She and others wondered why governments can charge a consistent price for alcohol across a province, for instance, but a staple like milk costs twice as much in Wolfville, N.S., as it does in the Vancouver area.

The findings on the prices of healthy foods were the subject of this year’s annual heart health report card from the Heart and Stroke Foundation.

The foundation bolstered its argument with data from a 1,400-person national poll that suggested 47 per cent of Canadians occasionally go without fresh fruit, vegetables, whole grain and dairy products or lean meat or fish because they cost too much.

The Canadian Council of Grocery Distributors questioned the way the foundation gathered its pricing data, saying it may have painted an unduly negative picture of the affordability of healthy food in Canada.

“I don’t want to disparage or get into a my-data’s-better-than-their-data type conversation. It’s just, to use an analogy – a pollster certainly wouldn’t base conclusions on 66 people,” said council vice-president Dave Wilkes, referring to volunteer shoppers who collected the data for the Heart and Stroke Foundation.

“We don’t want to leave Canadians with the impression that healthy choices are not affordable. Because they certainly are.

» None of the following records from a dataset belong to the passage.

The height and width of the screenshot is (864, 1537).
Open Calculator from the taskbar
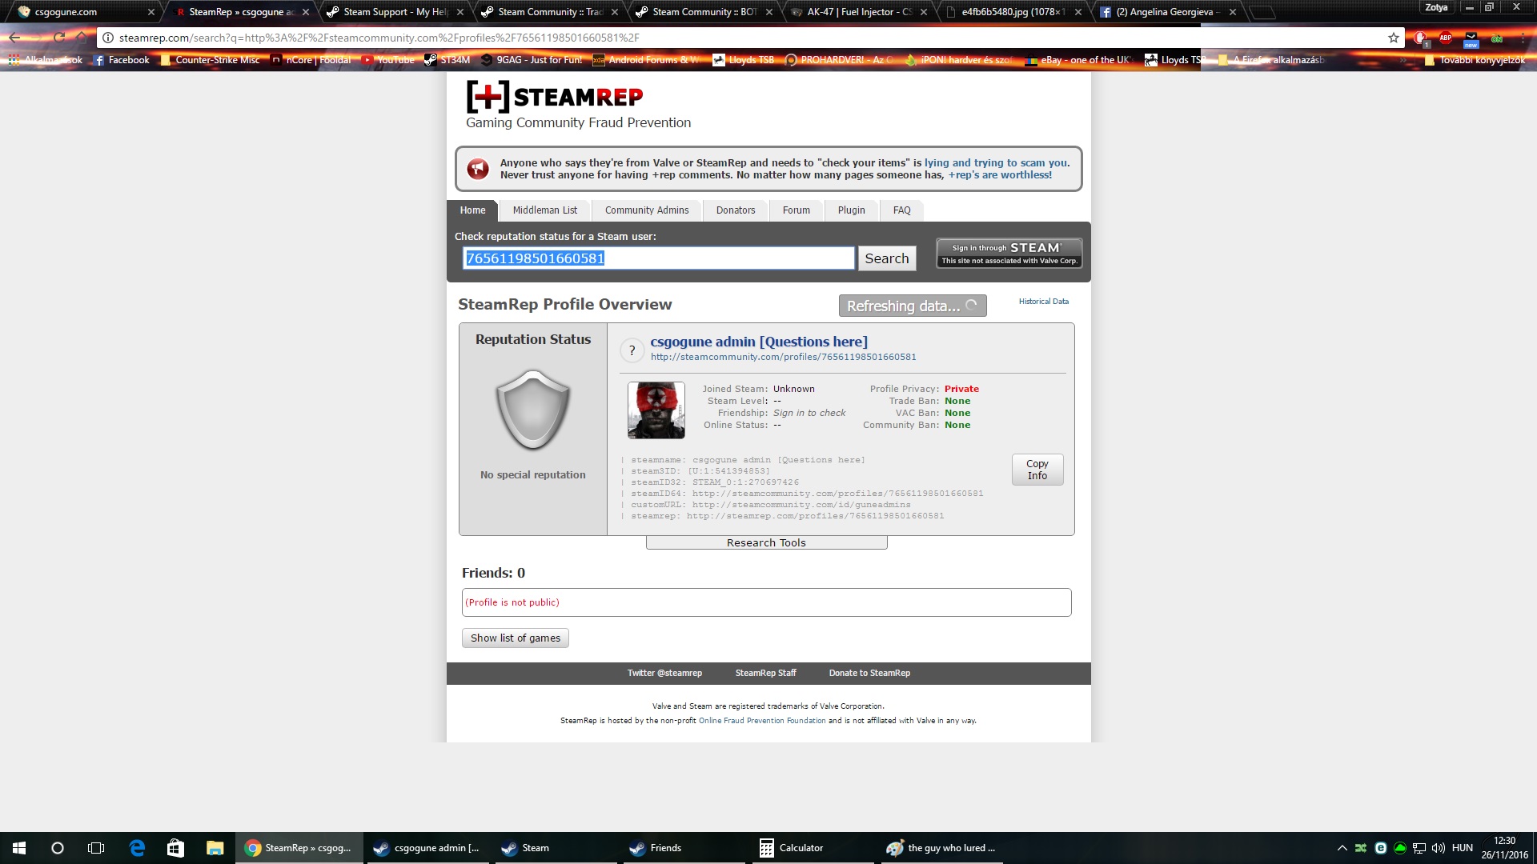point(791,848)
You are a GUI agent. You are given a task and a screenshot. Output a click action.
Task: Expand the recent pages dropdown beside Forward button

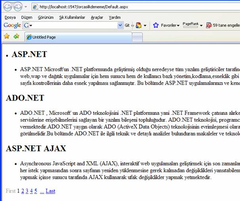(x=26, y=7)
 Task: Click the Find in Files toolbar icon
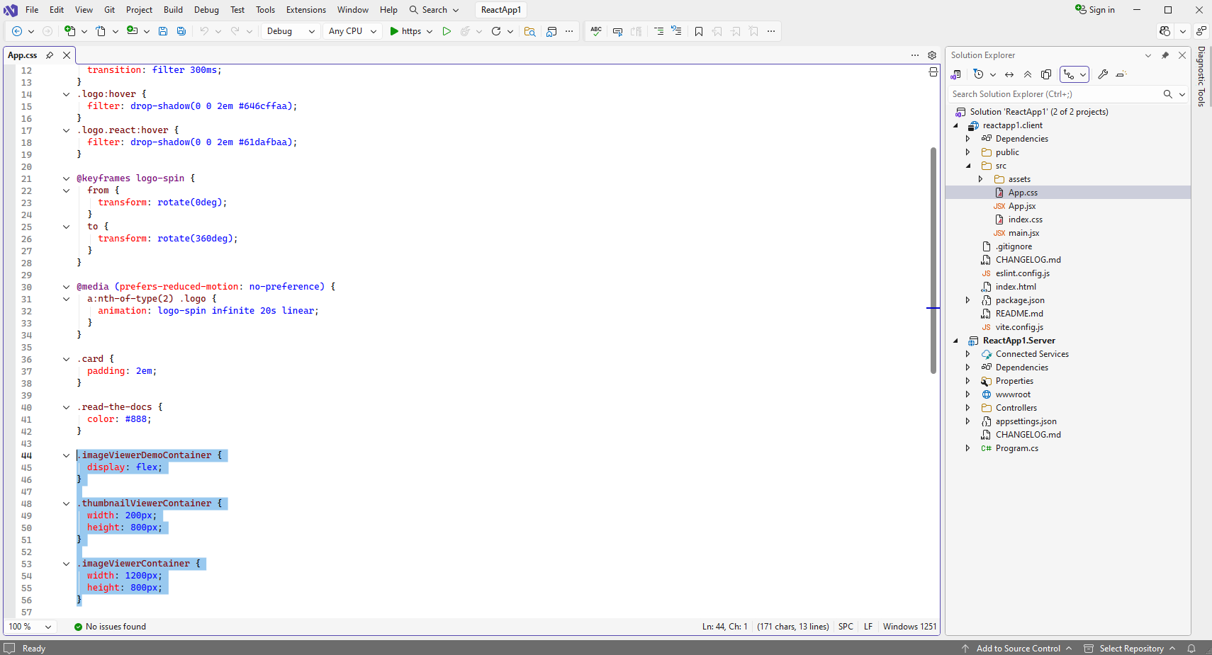click(529, 31)
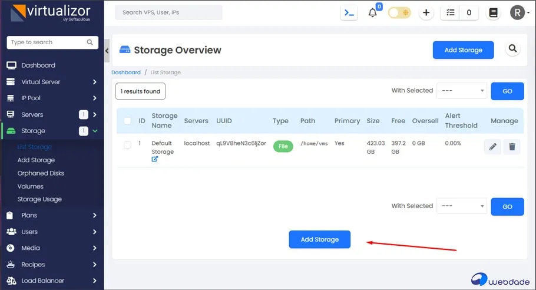The image size is (536, 290).
Task: Click the bottom Add Storage button
Action: coord(319,239)
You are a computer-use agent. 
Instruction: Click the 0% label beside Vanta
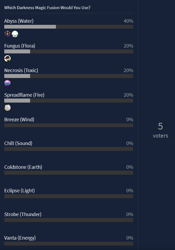click(130, 238)
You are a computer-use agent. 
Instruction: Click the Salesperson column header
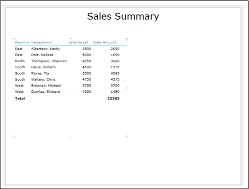pos(42,42)
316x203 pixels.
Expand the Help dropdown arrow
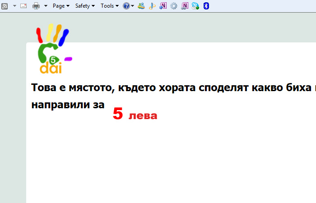(x=133, y=6)
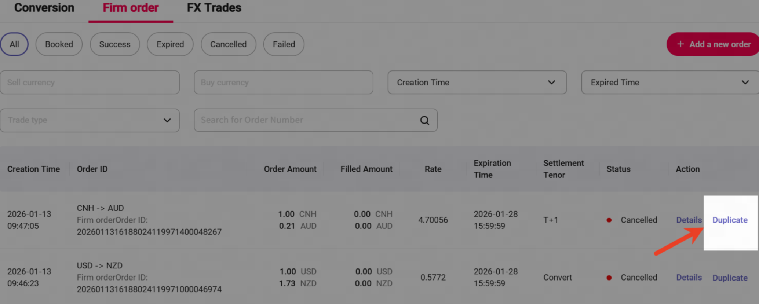Select the Firm order tab
Screen dimensions: 759x304
(x=131, y=8)
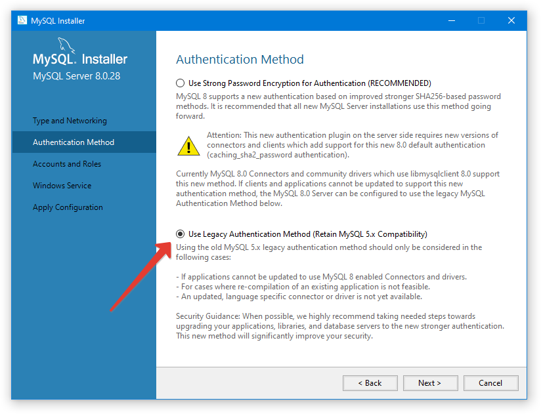Click the MySQL Installer title bar icon
Screen dimensions: 541x414
point(22,20)
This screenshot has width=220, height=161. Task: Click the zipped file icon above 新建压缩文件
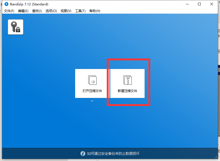(127, 80)
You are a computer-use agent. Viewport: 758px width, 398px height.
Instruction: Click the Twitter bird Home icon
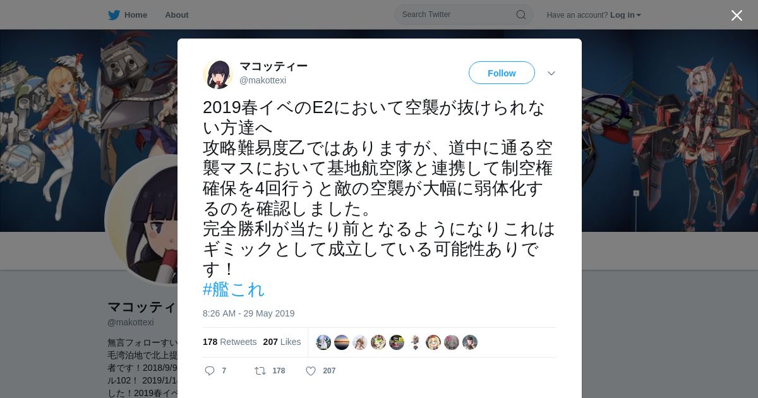click(x=114, y=15)
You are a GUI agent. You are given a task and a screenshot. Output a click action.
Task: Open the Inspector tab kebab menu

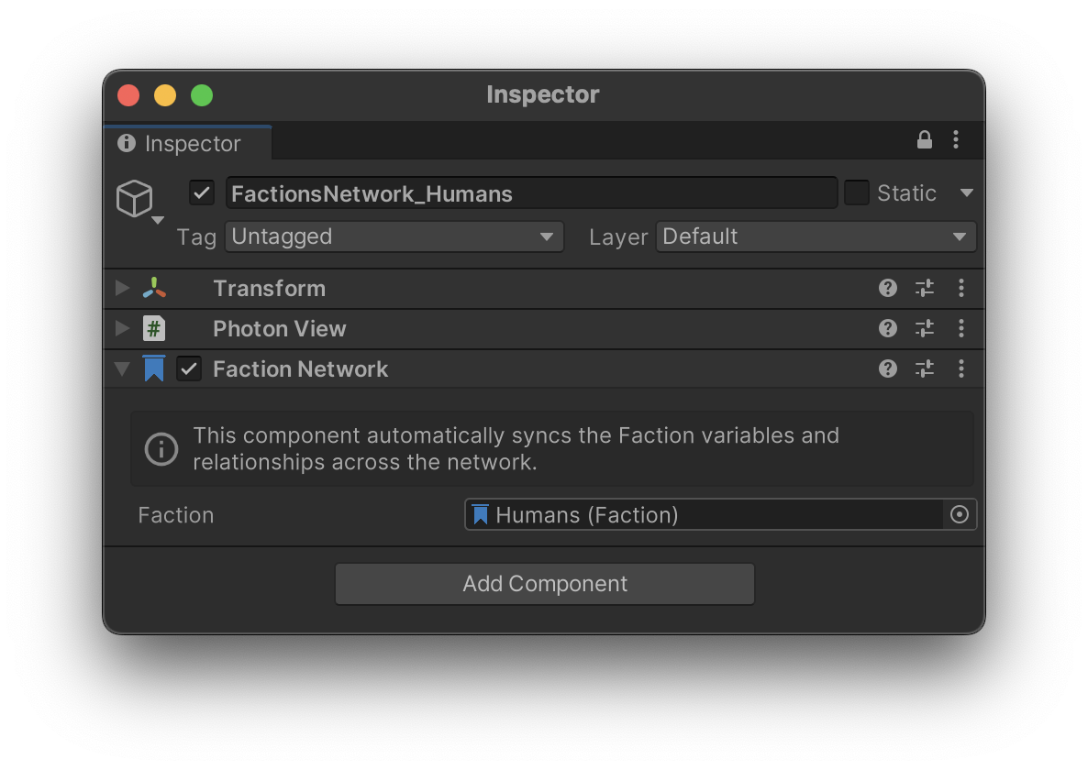click(x=956, y=140)
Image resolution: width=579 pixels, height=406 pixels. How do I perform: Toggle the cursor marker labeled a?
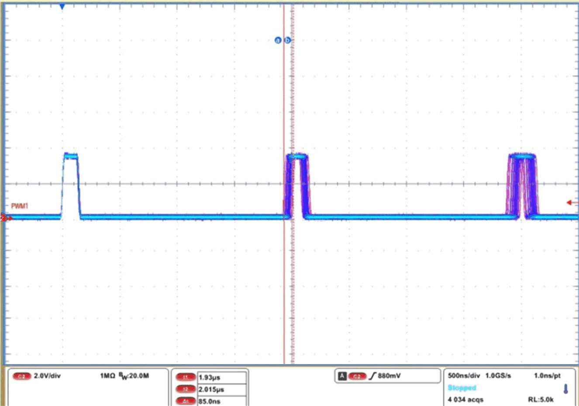pyautogui.click(x=277, y=41)
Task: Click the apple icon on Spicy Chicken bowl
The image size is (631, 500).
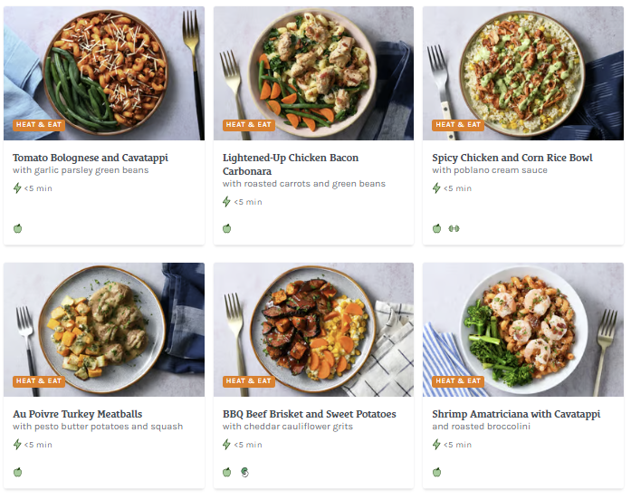Action: point(437,228)
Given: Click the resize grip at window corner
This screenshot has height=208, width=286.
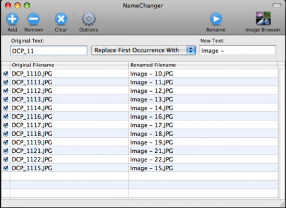Looking at the screenshot, I should pyautogui.click(x=283, y=205).
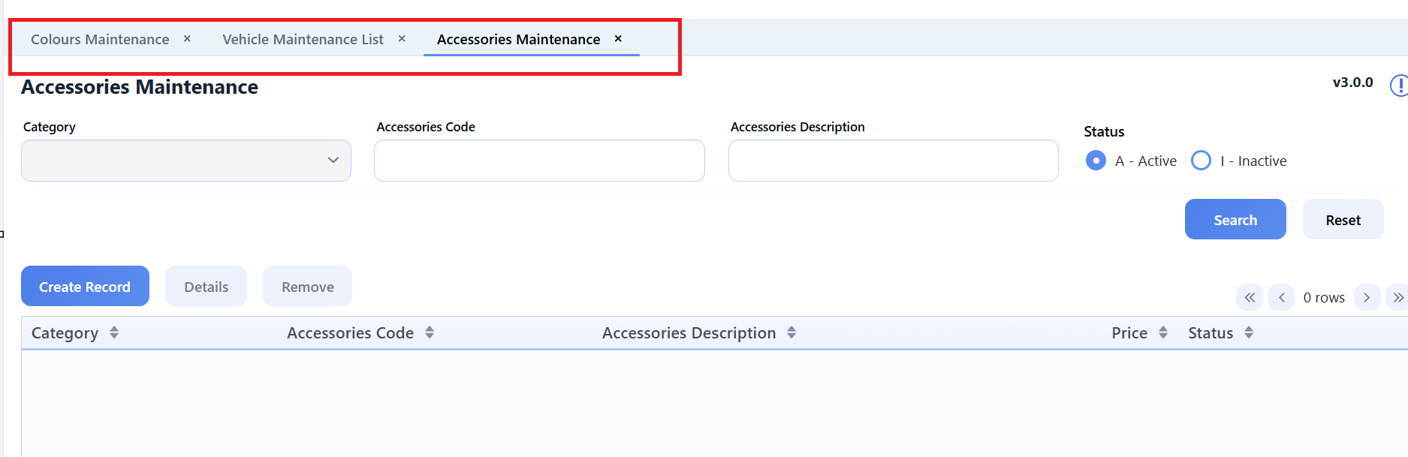Click the Create Record button
The image size is (1408, 457).
tap(85, 287)
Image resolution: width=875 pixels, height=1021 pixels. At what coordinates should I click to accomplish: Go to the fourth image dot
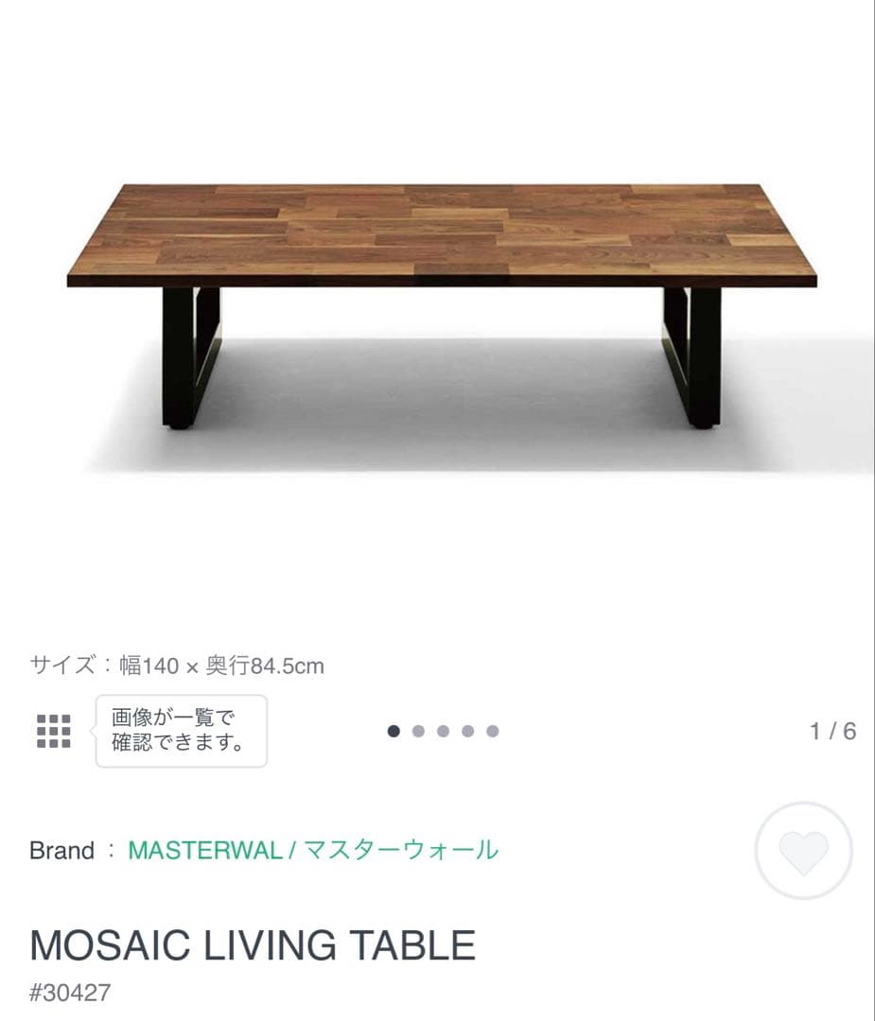467,731
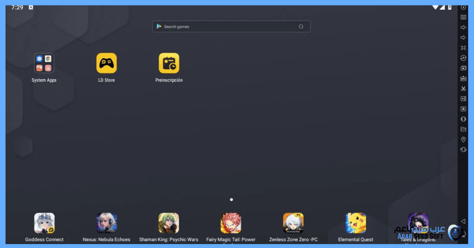Launch Goddess Connect game

[x=44, y=223]
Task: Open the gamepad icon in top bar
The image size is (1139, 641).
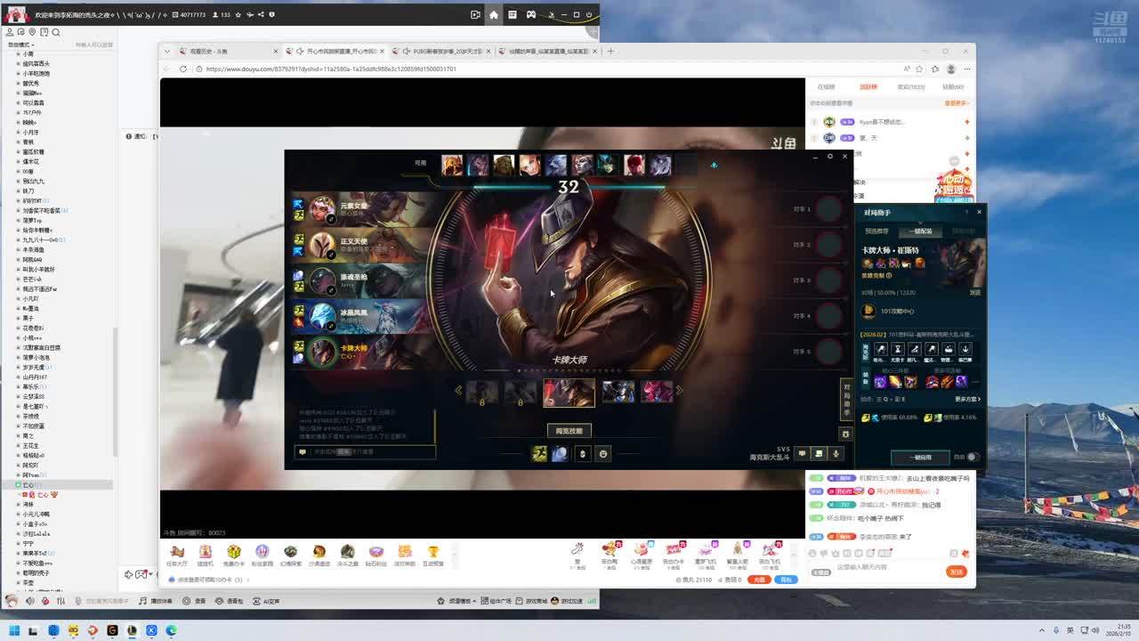Action: point(531,14)
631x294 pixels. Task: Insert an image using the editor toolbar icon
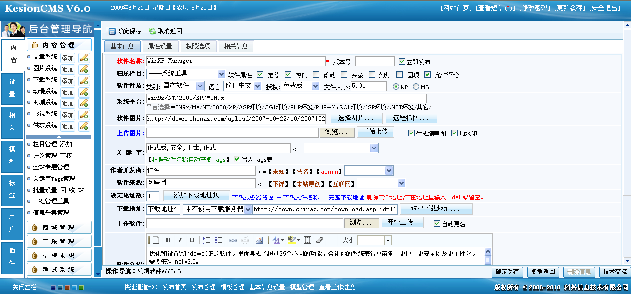(259, 240)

Canadians benefit from one of the most affordable grocery baskets in the developed world.”

The foundation asked volunteers in 66 cities to go shopping in October 2008, giving them a list of healthy foods adapted from Health Canada’s national nutritious food basket. The food basket was designed to feed a family of four for a week.

There is no single grocery store chain that sells across the country. So the shoppers were instructed to buy from a national or regional grocery chain but not a discount grocery store.

Wilkes said leaving the food prices offered by discount grocery stories out of the analysis skewed the findings upwards. He noted that in some markets, 50 per cent or more of the retail grocery sales occur in discount grocery stores.

“We share their goals of providing accurate information on that (the price of healthy foods),” he said. “We’re just not certain that this study achieves those goals because of some of the way that the data was collected.”

Where applicable, the shoppers were instructed to buy specified national brands to ensure that the analysis was based on a comparison of similar items. Selected foodstuffs included six medium apples, a bag of potatoes, whole wheat pasta, brown rice, one per cent milk, cheddar cheese, lean ground beef and peanut butter.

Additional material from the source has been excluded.